GIBSON, Michael A., Dept. of Geology, Geography, and Physics, Univ of Tennessee at Martin, 215 Joseph E. Johnson EPS Bldg, Martin, TN 38238, CARLSON, John E., Schatz Center for Tree Molecular Genetics, Pennsylvania State Univ, 405C Life Sciences Bldg, University Park, PA 16802 and SCHLARBAUM, Scott E., Dept. of Forestry, Wildlife, & Fisheries, Univ of Tennessee Knoxville, Institute of Agriculture, Knoxville, TN 37996,

The Claiborne Formation in Tennessee is composed of massive bedded, dark gray to black, organic-rich clay lenses and surrounding sands interpreted as oxbow lakes and fluvial channels of a floodplain-river complex in West Tennessee during the Middle Eocene. The Claiborne is well known for its pristine preservation and diversity of fossil leaves, flowers containing pollen, and associated insects.
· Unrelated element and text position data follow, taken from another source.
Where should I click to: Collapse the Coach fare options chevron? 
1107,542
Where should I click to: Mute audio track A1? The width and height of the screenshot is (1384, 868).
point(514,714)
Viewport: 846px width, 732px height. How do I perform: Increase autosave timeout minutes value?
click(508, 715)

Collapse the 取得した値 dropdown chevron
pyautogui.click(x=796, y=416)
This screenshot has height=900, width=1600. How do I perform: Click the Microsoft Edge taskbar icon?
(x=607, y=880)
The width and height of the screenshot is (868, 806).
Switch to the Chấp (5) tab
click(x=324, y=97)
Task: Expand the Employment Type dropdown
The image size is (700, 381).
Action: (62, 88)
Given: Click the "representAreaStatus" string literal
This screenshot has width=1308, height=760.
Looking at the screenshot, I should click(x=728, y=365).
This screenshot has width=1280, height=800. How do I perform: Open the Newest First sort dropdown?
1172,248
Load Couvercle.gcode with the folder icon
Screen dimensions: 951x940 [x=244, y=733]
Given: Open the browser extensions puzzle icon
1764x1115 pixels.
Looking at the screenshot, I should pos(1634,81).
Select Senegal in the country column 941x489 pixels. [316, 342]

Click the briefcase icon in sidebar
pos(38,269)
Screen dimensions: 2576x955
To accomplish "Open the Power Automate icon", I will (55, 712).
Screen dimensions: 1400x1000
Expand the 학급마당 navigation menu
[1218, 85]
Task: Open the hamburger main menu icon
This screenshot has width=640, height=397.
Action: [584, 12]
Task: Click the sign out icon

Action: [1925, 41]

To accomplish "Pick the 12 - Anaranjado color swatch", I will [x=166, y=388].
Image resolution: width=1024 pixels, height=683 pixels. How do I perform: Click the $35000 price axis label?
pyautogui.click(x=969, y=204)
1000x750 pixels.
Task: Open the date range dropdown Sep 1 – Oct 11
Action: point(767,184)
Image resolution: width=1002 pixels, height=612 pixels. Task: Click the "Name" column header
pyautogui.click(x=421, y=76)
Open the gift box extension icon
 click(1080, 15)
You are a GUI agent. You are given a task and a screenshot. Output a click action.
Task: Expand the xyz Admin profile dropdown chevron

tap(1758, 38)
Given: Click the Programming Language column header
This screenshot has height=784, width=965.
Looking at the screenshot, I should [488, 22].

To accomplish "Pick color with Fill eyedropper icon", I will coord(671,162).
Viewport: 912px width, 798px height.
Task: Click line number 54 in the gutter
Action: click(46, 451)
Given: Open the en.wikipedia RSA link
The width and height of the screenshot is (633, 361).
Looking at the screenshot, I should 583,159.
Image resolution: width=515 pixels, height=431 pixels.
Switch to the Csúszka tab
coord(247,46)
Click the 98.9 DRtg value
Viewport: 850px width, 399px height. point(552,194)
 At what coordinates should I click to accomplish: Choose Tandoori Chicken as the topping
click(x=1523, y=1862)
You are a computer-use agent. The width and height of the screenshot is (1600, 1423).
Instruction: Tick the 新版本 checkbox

Individual leaves can be peeled and studied using techniques employed on modern leaves (e.g., stomatal counting, margin analysis, etc.) and pollen is extracted from individual flowers. The preservation of intact and amplifiable DNA from the Eocene Claiborne indicates fossil preservation as a type of Konservat Lagerstätten. As part of a project focusing on the reintroduction/revitalization of living Chestnut in Tennessee, fossilized indigenous Chestnut was sought for comparison. During this search we determined that the preservation state of Claiborne fossil leaves might be favorable for DNA recovery. We have had promising results with standard protocols for DNA extraction which yielded intact DNA. Additional DNA extraction protocols are being tested, to provide DNA that is also suitable for PCR amplification and DNA sequencing. Successful DNA extraction from Claiborne fossil leaves can provide benchmarks for phylogenetic and evolutionary studies between Eocene and living plants, thus allowing a linkage of systematics to a level not generally realized in Eocene deposits. Specifically, DNA analysis should result in the correct taxonomic placement of extinct species within the Claiborne.